Top of Supplied material

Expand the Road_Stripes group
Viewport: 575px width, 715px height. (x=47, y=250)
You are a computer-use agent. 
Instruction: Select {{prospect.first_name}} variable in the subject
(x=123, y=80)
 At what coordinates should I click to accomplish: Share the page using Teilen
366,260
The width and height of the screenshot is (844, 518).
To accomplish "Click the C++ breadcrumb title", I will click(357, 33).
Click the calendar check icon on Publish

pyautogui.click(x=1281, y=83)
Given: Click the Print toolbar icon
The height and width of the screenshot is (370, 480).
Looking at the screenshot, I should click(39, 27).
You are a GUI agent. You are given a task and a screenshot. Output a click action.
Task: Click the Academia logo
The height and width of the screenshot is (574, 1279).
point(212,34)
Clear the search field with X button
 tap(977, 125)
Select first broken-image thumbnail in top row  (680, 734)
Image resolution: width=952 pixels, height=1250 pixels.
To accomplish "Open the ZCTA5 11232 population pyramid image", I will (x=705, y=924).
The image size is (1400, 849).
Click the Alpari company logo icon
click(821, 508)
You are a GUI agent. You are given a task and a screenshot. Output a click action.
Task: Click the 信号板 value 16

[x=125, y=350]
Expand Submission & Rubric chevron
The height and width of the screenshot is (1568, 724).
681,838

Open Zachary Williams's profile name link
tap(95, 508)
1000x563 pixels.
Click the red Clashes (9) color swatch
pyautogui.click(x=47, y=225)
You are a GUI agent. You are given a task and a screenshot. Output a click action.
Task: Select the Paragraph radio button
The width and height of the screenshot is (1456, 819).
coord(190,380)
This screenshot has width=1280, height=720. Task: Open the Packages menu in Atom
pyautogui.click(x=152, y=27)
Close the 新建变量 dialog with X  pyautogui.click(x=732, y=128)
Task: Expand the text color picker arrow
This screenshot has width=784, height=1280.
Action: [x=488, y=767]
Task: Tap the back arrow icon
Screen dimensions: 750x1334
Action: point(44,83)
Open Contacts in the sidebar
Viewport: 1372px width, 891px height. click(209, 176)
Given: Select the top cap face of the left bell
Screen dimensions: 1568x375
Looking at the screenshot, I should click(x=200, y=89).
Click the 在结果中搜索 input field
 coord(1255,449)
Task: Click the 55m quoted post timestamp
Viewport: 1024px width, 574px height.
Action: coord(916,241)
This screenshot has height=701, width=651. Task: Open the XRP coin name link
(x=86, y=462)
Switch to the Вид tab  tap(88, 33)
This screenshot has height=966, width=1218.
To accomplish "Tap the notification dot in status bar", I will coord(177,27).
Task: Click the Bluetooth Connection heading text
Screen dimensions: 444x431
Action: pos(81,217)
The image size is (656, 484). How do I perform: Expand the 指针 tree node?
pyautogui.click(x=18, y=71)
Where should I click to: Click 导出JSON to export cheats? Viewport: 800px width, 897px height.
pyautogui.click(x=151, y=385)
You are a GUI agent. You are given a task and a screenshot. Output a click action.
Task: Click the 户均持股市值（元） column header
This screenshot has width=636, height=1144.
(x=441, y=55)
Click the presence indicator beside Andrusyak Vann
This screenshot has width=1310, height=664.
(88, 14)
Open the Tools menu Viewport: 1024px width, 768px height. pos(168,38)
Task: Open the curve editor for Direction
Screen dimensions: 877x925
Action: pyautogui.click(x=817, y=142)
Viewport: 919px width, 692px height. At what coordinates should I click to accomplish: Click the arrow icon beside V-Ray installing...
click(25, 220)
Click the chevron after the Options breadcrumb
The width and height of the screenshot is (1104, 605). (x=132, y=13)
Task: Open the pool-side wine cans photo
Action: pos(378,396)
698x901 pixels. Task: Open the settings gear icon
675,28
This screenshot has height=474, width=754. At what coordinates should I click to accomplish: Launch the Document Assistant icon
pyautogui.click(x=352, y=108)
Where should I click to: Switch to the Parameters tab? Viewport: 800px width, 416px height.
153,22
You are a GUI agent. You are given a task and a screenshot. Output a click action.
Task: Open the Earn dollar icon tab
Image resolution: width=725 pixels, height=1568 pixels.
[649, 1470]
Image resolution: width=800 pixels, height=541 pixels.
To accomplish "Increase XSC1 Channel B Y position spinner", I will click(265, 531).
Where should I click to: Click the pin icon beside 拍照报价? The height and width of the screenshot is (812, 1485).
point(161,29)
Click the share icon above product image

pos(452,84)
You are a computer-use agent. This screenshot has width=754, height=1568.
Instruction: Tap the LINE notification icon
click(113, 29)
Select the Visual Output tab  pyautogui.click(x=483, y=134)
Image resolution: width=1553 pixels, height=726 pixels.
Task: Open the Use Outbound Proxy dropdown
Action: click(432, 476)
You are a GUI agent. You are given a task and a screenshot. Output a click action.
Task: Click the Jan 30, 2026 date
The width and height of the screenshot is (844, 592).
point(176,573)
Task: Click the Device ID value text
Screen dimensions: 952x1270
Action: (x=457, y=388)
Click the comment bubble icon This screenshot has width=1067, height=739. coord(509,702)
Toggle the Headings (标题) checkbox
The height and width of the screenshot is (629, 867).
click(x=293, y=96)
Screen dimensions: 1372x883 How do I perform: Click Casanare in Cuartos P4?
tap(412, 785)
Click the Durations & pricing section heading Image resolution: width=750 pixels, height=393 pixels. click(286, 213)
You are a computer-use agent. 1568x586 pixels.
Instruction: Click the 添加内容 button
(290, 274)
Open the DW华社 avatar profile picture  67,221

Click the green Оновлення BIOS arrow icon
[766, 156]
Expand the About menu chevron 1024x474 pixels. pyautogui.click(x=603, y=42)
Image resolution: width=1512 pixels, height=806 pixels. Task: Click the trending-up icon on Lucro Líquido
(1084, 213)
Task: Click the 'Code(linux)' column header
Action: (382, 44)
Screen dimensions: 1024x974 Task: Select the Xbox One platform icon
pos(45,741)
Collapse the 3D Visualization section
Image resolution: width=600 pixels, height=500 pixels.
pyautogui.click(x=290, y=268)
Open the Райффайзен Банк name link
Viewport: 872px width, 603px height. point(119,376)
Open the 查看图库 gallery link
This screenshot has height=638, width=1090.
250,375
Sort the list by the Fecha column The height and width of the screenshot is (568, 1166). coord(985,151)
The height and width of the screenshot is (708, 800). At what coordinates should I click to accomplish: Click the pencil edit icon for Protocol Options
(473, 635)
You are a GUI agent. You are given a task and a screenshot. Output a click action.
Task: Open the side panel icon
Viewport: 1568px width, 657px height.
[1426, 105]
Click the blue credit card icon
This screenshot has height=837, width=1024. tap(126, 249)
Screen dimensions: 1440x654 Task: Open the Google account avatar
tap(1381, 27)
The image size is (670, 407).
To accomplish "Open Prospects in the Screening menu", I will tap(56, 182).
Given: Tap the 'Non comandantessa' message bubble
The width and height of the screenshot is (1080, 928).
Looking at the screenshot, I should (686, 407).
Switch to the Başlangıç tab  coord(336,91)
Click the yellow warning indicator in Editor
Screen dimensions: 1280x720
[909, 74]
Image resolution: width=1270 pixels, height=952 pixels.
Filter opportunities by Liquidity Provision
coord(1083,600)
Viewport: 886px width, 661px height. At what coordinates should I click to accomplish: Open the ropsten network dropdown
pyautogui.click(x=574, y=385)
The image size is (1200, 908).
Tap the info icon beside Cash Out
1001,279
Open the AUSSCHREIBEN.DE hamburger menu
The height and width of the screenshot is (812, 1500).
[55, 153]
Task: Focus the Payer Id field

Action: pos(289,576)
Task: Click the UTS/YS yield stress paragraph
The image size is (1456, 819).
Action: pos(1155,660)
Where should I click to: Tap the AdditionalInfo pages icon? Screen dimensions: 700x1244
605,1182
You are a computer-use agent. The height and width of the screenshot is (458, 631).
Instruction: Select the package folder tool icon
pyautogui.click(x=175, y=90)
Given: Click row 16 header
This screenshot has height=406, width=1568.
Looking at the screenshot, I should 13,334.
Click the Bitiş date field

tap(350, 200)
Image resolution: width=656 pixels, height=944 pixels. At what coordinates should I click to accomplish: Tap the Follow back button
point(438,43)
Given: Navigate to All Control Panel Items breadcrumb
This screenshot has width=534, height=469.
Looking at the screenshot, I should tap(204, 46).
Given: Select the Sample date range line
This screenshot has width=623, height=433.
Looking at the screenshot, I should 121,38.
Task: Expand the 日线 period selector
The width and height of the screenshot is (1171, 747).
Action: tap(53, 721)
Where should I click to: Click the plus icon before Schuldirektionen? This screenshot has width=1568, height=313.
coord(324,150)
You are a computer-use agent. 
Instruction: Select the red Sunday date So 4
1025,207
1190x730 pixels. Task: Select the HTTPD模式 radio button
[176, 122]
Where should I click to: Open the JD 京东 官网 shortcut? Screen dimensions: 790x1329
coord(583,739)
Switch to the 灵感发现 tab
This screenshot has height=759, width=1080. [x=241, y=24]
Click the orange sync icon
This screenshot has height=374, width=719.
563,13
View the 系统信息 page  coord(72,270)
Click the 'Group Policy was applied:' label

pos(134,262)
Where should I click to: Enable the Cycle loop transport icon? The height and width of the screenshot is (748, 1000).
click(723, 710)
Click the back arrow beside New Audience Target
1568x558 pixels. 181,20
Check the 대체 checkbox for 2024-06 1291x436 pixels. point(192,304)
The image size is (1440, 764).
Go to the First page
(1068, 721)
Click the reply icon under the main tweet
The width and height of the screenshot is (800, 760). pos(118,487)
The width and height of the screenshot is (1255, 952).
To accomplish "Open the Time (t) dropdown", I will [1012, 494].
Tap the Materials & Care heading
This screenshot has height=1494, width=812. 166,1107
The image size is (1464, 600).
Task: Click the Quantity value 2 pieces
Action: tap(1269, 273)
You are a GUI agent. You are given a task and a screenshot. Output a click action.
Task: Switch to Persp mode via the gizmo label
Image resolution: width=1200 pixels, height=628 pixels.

Bottom of Supplied material

- Task directions: Search the entries for "text" and copy each matching line.

- Answer to this exercise:
Task: Expand the text color picker arrow
Task: Click the Bluetooth Connection heading text
Task: Click the Device ID value text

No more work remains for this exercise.